_Short task_
Transcribe, character for character, the lines from the start of the rows through the line containing "Unsave LEGOLAND Discovery", both included.

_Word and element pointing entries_
········

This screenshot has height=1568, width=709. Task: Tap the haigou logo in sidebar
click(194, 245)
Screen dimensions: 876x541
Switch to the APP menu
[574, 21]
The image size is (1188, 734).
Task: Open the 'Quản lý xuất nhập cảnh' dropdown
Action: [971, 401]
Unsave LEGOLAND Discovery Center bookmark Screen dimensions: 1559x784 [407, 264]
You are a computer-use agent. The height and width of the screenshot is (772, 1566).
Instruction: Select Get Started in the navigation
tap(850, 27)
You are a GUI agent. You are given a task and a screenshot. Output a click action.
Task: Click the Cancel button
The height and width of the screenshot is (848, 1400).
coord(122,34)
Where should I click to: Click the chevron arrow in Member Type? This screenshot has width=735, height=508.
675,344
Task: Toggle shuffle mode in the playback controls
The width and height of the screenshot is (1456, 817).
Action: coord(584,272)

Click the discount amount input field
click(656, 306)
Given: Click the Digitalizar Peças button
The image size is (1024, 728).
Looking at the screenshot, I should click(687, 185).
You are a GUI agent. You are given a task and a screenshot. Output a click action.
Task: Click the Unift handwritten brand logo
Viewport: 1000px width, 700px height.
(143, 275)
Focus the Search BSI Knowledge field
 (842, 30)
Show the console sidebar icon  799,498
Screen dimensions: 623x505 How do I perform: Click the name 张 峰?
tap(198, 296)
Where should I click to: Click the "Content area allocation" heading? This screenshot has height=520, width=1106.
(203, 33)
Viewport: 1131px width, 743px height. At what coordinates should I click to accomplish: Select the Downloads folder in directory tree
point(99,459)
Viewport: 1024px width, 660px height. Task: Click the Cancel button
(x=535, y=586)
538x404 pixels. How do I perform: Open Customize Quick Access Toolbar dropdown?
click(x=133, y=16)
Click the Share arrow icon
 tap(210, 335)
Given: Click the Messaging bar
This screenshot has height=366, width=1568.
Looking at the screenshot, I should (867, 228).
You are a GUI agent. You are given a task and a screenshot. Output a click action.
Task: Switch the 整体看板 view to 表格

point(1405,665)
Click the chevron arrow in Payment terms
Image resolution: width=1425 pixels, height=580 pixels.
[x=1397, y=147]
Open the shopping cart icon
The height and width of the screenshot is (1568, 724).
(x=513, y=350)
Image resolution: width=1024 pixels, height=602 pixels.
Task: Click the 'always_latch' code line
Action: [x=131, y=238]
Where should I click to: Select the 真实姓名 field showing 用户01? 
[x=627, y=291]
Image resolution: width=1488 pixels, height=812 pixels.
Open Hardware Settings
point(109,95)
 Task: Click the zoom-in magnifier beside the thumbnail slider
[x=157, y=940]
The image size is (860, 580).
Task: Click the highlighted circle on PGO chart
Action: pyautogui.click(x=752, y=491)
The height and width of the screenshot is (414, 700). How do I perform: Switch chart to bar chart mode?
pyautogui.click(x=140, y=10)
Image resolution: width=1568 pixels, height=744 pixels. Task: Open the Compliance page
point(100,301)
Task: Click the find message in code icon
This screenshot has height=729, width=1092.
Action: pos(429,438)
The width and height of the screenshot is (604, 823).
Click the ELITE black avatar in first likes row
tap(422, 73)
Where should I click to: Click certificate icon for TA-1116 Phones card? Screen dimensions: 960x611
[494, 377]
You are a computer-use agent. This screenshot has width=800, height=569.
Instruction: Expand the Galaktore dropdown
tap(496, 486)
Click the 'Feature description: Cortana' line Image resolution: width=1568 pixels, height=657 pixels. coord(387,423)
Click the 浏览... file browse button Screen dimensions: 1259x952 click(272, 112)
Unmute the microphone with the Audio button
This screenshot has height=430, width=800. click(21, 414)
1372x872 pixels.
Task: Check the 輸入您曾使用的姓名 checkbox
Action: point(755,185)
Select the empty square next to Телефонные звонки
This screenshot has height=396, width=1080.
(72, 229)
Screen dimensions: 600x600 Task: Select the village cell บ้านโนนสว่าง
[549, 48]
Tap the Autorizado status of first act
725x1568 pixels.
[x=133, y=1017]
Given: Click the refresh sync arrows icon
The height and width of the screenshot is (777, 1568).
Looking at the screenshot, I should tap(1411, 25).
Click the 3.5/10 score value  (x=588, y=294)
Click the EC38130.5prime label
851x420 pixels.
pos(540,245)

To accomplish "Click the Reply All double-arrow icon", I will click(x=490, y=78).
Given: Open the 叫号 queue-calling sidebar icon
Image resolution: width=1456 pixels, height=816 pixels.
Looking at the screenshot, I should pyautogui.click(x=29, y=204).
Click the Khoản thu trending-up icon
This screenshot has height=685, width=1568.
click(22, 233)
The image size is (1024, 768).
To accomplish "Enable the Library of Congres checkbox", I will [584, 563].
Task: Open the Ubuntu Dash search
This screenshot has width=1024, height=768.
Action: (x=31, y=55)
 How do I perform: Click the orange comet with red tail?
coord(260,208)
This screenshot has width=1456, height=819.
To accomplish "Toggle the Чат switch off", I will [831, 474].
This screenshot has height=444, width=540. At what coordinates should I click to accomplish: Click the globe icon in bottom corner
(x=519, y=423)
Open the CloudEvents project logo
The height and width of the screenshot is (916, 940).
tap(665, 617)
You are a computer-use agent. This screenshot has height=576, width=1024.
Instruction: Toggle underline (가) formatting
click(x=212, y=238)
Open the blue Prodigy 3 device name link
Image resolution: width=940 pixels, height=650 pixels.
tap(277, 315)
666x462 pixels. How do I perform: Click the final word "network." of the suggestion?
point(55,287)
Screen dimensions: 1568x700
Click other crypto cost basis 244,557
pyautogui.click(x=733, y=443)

········

_Problem solution_
This screenshot has height=1568, width=709. Task: Tap the haigou logo in sidebar
click(194, 245)
Screen dimensions: 876x541
Switch to the APP menu
[574, 21]
The image size is (1188, 734).
Task: Open the 'Quản lý xuất nhập cảnh' dropdown
Action: [971, 401]
Unsave LEGOLAND Discovery Center bookmark Screen dimensions: 1559x784 [407, 264]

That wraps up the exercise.